— START OF Supplied material —

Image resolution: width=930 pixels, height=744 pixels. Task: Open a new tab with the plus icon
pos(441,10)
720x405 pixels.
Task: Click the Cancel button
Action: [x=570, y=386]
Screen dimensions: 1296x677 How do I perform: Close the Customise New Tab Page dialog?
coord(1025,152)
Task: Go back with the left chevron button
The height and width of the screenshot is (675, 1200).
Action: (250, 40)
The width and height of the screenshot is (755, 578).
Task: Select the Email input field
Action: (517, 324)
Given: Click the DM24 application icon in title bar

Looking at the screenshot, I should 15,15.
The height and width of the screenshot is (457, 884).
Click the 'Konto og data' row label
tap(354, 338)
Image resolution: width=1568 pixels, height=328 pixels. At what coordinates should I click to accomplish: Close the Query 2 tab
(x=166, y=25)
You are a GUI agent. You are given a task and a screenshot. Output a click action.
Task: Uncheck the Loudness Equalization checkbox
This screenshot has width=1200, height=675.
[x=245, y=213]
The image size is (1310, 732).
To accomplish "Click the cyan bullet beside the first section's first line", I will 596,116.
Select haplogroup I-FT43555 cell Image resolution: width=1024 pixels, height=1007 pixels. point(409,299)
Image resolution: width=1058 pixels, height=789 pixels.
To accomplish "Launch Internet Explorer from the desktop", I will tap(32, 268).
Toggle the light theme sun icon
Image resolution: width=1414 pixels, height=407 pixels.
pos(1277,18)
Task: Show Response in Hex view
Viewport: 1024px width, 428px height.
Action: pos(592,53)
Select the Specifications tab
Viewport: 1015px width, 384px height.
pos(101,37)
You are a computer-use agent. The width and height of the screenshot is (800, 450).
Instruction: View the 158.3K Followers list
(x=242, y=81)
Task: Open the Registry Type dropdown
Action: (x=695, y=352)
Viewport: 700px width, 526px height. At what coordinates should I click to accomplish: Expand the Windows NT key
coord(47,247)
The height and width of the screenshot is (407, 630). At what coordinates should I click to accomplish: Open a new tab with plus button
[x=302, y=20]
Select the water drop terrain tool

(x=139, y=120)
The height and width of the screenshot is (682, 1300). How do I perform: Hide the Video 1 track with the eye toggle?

— END OF Supplied material —

Arrange all of the records above as a numbered list, one line per item, and leave out the blank lines.

Answer to the exercise
1. Image resolution: width=930 pixels, height=744 pixels. Task: Open a new tab with the plus icon
2. pos(441,10)
3. 720x405 pixels.
4. Task: Click the Cancel button
5. Action: [x=570, y=386]
6. Screen dimensions: 1296x677 How do I perform: Close the Customise New Tab Page dialog?
7. coord(1025,152)
8. Task: Go back with the left chevron button
9. The height and width of the screenshot is (675, 1200).
10. Action: (250, 40)
11. The width and height of the screenshot is (755, 578).
12. Task: Select the Email input field
13. Action: (517, 324)
14. Given: Click the DM24 application icon in title bar
15. Looking at the screenshot, I should 15,15.
16. The height and width of the screenshot is (457, 884).
17. Click the 'Konto og data' row label
18. tap(354, 338)
19. Image resolution: width=1568 pixels, height=328 pixels. At what coordinates should I click to accomplish: Close the Query 2 tab
20. (x=166, y=25)
21. You are a GUI agent. You are given a task and a screenshot. Output a click action.
22. Task: Uncheck the Loudness Equalization checkbox
23. This screenshot has width=1200, height=675.
24. [x=245, y=213]
25. The image size is (1310, 732).
26. To accomplish "Click the cyan bullet beside the first section's first line", I will 596,116.
27. Select haplogroup I-FT43555 cell Image resolution: width=1024 pixels, height=1007 pixels. point(409,299)
28. Image resolution: width=1058 pixels, height=789 pixels.
29. To accomplish "Launch Internet Explorer from the desktop", I will tap(32, 268).
30. Toggle the light theme sun icon
31. Image resolution: width=1414 pixels, height=407 pixels.
32. pos(1277,18)
33. Task: Show Response in Hex view
34. Viewport: 1024px width, 428px height.
35. Action: pos(592,53)
36. Select the Specifications tab
37. Viewport: 1015px width, 384px height.
38. pos(101,37)
39. You are a computer-use agent. The width and height of the screenshot is (800, 450).
40. Instruction: View the 158.3K Followers list
41. (x=242, y=81)
42. Task: Open the Registry Type dropdown
43. Action: (x=695, y=352)
44. Viewport: 700px width, 526px height. At what coordinates should I click to accomplish: Expand the Windows NT key
45. coord(47,247)
46. The height and width of the screenshot is (407, 630). At what coordinates should I click to accomplish: Open a new tab with plus button
47. [x=302, y=20]
48. Select the water drop terrain tool
49. (x=139, y=120)
50. The height and width of the screenshot is (682, 1300). How do I perform: Hide the Video 1 track with the eye toggle?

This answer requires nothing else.